SHORT PROBLEM
Return each of the following rows unchanged, character for character.

MATERIAL SHOWN
• • • •
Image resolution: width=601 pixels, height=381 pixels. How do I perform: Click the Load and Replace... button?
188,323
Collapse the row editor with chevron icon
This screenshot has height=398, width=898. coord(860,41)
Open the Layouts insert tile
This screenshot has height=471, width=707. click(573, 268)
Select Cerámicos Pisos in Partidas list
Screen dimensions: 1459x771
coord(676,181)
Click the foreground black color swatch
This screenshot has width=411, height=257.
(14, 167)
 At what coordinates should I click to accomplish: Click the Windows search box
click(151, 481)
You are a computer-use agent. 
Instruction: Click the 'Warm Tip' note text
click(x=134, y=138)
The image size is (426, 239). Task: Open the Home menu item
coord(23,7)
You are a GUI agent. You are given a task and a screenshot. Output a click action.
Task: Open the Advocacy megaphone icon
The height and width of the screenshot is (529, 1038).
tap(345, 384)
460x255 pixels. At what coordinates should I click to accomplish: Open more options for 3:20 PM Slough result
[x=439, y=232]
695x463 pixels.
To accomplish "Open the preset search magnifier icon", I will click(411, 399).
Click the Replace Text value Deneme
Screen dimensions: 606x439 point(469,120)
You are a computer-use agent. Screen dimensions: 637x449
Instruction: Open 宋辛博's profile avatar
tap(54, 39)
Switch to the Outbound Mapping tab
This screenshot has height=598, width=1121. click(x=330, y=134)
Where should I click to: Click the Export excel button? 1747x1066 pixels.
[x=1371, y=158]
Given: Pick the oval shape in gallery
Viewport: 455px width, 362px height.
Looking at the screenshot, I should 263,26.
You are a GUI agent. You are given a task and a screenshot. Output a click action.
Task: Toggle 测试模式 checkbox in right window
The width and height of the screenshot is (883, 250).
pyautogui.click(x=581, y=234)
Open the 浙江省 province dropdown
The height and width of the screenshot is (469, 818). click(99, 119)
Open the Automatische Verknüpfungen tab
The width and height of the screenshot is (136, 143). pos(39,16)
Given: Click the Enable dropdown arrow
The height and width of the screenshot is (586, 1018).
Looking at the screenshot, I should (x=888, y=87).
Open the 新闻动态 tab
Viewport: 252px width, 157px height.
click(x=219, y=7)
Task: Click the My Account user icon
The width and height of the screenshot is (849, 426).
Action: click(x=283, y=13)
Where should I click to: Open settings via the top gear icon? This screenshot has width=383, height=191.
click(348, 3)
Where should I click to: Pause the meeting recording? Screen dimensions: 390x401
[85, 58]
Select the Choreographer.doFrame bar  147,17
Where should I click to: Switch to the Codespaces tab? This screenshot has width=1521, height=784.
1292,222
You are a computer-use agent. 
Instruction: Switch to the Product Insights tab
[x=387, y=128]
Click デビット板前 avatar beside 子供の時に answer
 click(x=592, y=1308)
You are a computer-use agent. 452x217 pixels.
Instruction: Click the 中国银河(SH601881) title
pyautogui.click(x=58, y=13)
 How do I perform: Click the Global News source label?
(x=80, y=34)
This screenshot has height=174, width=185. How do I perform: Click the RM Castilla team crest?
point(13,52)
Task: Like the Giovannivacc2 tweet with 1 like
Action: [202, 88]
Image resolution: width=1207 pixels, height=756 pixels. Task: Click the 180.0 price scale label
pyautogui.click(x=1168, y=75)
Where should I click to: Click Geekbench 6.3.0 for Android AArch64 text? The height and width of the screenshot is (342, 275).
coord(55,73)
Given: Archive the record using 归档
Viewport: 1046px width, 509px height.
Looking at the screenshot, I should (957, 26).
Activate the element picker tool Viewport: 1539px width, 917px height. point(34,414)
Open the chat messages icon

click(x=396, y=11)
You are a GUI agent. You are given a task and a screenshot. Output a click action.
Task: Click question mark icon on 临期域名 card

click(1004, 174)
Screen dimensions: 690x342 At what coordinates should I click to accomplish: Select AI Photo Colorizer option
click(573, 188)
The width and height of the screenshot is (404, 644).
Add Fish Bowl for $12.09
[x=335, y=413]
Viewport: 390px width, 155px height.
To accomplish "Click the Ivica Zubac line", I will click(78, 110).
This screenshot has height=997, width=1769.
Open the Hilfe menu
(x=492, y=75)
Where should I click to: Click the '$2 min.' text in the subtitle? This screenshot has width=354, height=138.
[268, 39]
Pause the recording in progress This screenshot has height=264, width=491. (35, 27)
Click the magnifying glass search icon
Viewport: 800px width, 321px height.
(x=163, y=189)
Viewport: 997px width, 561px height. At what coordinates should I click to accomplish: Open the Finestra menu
• • • •
OUTPUT FOR THIS EXERCISE
Image resolution: width=601 pixels, height=381 pixels. How do I perform: Click the Load and Replace... button?
188,323
Collapse the row editor with chevron icon
This screenshot has height=398, width=898. coord(860,41)
Open the Layouts insert tile
This screenshot has height=471, width=707. click(573, 268)
Select Cerámicos Pisos in Partidas list
Screen dimensions: 1459x771
coord(676,181)
Click the foreground black color swatch
This screenshot has width=411, height=257.
(14, 167)
 At what coordinates should I click to accomplish: Click the Windows search box
click(151, 481)
You are a computer-use agent. 
Instruction: Click the 'Warm Tip' note text
click(x=134, y=138)
The image size is (426, 239). Task: Open the Home menu item
coord(23,7)
You are a GUI agent. You are given a task and a screenshot. Output a click action.
Task: Open the Advocacy megaphone icon
The height and width of the screenshot is (529, 1038).
tap(345, 384)
460x255 pixels. At what coordinates should I click to accomplish: Open more options for 3:20 PM Slough result
[x=439, y=232]
695x463 pixels.
To accomplish "Open the preset search magnifier icon", I will click(411, 399).
Click the Replace Text value Deneme
Screen dimensions: 606x439 point(469,120)
You are a computer-use agent. Screen dimensions: 637x449
Instruction: Open 宋辛博's profile avatar
tap(54, 39)
Switch to the Outbound Mapping tab
This screenshot has height=598, width=1121. click(x=330, y=134)
Where should I click to: Click the Export excel button? 1747x1066 pixels.
[x=1371, y=158]
Given: Pick the oval shape in gallery
Viewport: 455px width, 362px height.
Looking at the screenshot, I should 263,26.
You are a GUI agent. You are given a task and a screenshot. Output a click action.
Task: Toggle 测试模式 checkbox in right window
The width and height of the screenshot is (883, 250).
pyautogui.click(x=581, y=234)
Open the 浙江省 province dropdown
The height and width of the screenshot is (469, 818). click(99, 119)
Open the Automatische Verknüpfungen tab
The width and height of the screenshot is (136, 143). pos(39,16)
Given: Click the Enable dropdown arrow
The height and width of the screenshot is (586, 1018).
Looking at the screenshot, I should (x=888, y=87).
Open the 新闻动态 tab
Viewport: 252px width, 157px height.
click(x=219, y=7)
Task: Click the My Account user icon
The width and height of the screenshot is (849, 426).
Action: click(x=283, y=13)
Where should I click to: Open settings via the top gear icon? This screenshot has width=383, height=191.
click(348, 3)
Where should I click to: Pause the meeting recording? Screen dimensions: 390x401
[85, 58]
Select the Choreographer.doFrame bar  147,17
Where should I click to: Switch to the Codespaces tab? This screenshot has width=1521, height=784.
1292,222
You are a computer-use agent. 
Instruction: Switch to the Product Insights tab
[x=387, y=128]
Click デビット板前 avatar beside 子供の時に answer
 click(x=592, y=1308)
You are a computer-use agent. 452x217 pixels.
Instruction: Click the 中国银河(SH601881) title
pyautogui.click(x=58, y=13)
 How do I perform: Click the Global News source label?
(x=80, y=34)
This screenshot has height=174, width=185. How do I perform: Click the RM Castilla team crest?
point(13,52)
Task: Like the Giovannivacc2 tweet with 1 like
Action: [202, 88]
Image resolution: width=1207 pixels, height=756 pixels. Task: Click the 180.0 price scale label
pyautogui.click(x=1168, y=75)
Where should I click to: Click Geekbench 6.3.0 for Android AArch64 text? The height and width of the screenshot is (342, 275).
coord(55,73)
Given: Archive the record using 归档
Viewport: 1046px width, 509px height.
Looking at the screenshot, I should (957, 26).
Activate the element picker tool Viewport: 1539px width, 917px height. point(34,414)
Open the chat messages icon

click(x=396, y=11)
You are a GUI agent. You are given a task and a screenshot. Output a click action.
Task: Click question mark icon on 临期域名 card

click(1004, 174)
Screen dimensions: 690x342 At what coordinates should I click to accomplish: Select AI Photo Colorizer option
click(573, 188)
The width and height of the screenshot is (404, 644).
Add Fish Bowl for $12.09
[x=335, y=413]
Viewport: 390px width, 155px height.
To accomplish "Click the Ivica Zubac line", I will click(78, 110).
This screenshot has height=997, width=1769.
Open the Hilfe menu
(x=492, y=75)
Where should I click to: Click the '$2 min.' text in the subtitle? This screenshot has width=354, height=138.
[268, 39]
Pause the recording in progress This screenshot has height=264, width=491. (35, 27)
Click the magnifying glass search icon
Viewport: 800px width, 321px height.
(x=163, y=189)
Viewport: 997px width, 561px height. At what coordinates should I click to accomplish: Open the Finestra menu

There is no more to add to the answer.